> EXCERPTED PASSAGE
|---|

Evidence of a past lake in a crater on Mars
Click for original image.

Today’s cool image illustrates in some ways the uncertainty of science. The photo to the right, rotated, cropped, reduced, and sharpened to post here, was taken on December 1, 2022 by the high resolution camera on Mars Reconnaissance Orbiter (MRO). The science team intriguingly labeled it “Small Candidate Lake Deposit Downstream of Alluvial Fan.” I am not sure what they consider that lake deposit in the full image, so I have focused on the area of stucco-like ground, which resembles bedrock that has been corroded by some water process.

|---|

> ENTRIES SHOWN
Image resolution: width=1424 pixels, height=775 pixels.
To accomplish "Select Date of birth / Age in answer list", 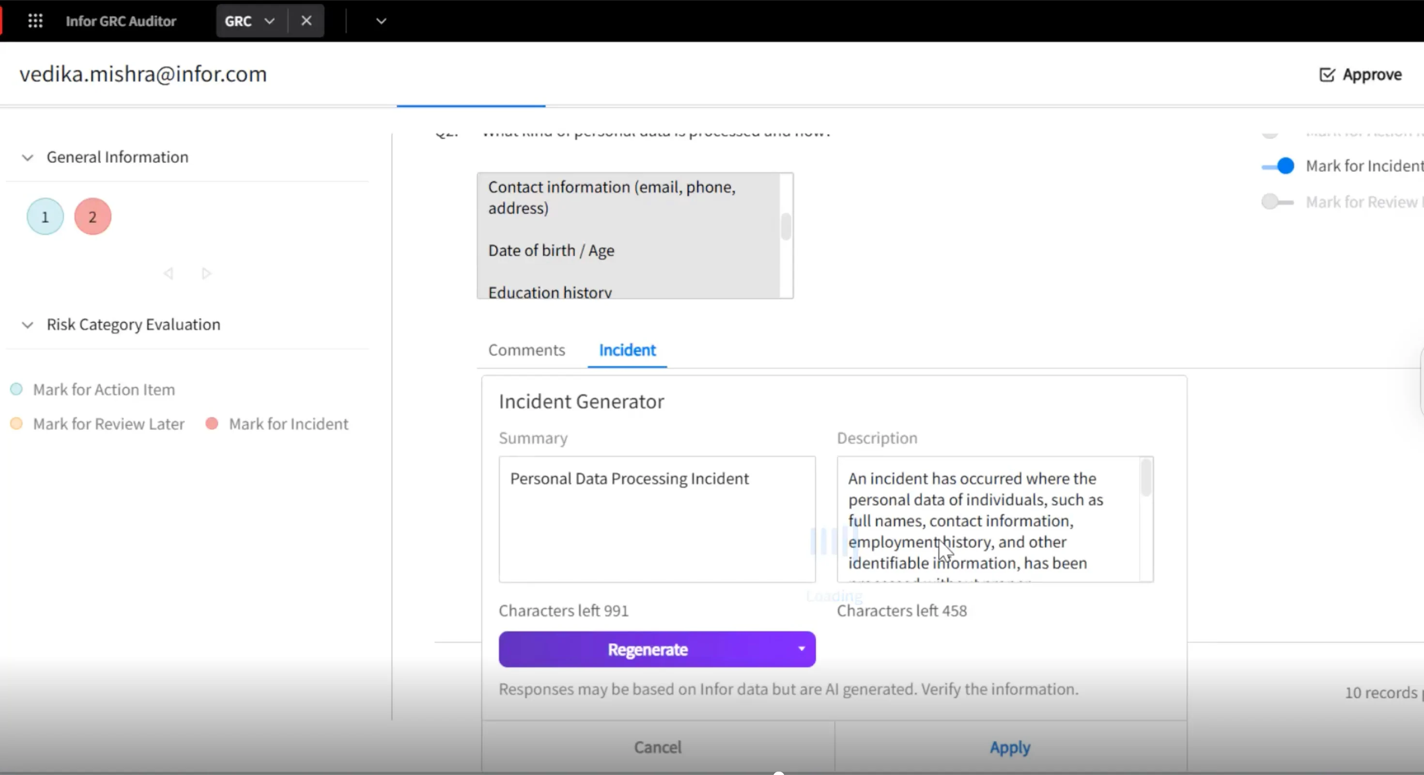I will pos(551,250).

|---|

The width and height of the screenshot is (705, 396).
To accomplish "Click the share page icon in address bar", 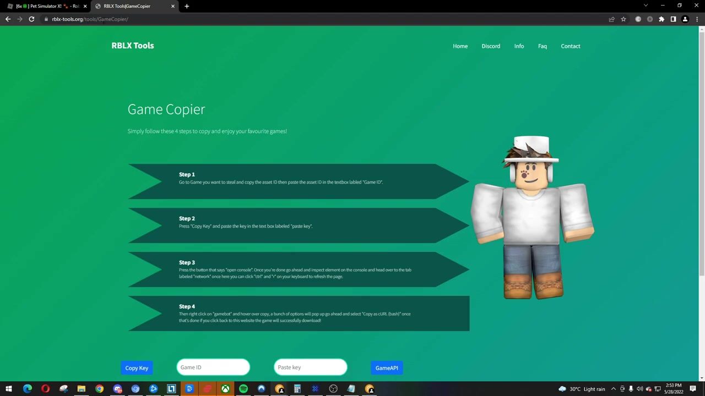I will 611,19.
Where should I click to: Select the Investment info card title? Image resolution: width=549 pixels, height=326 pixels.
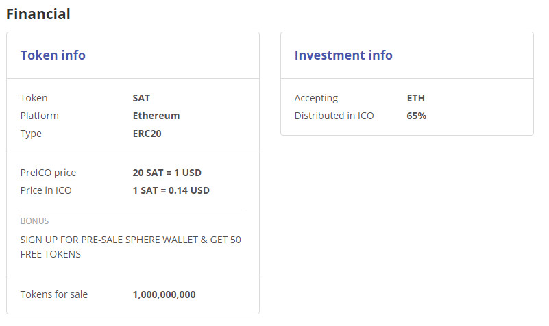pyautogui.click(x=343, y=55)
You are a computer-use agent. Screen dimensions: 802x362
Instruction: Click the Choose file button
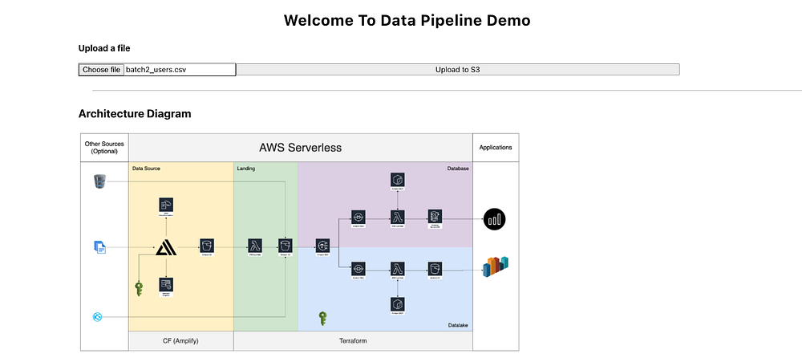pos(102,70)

|---|

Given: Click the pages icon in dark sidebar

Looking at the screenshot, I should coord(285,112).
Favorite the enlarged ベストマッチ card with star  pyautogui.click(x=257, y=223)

|---|

> DIRECTIVES
- a) Answer these questions using the passage about a possible lake in a Martian crater:
(i) On what date was the photo taken?
(ii) What label did the science team give the image?
(iii) What area of the image did the writer choose to focus on?
- b) Write a continuation of the passage about a possible lake in a Martian crater, starting after its last sentence.

> IN RESPONSE
- a)
(i) December 1, 2022
(ii) "Small Candidate Lake Deposit Downstream of Alluvial Fan"
(iii) The area of stucco-like ground, which resembles bedrock corroded by some water process

- b)
This area is just to the east of the central peaks of an unnamed 25-mile-wide crater in the southern cratered highlands. Many of the craters in this region are believed by scientists to have once harbored lakes formed by run-off from the glaciers that once existed on the craters’ inner rim. In this case it appears this stucco area is the head of an alluvial fan, coming down from the crater’s central peaks. You can see its beginning in this MRO high resolution image of the central peaks, taken in November 2016. As defined geologically,

An aluvial fan is an accumulation of sediments that fans outwards from a concentrated source of sediments, such as a narrow canyon emerging from an escarpment. They are characteristic of mountainous terrain in arid to semiarid climates, but are also found in more humid environments subject to intense rainfall and in areas of modern glaciation.

In this case the terrain is now arid, but shows evidence it once was icy wet.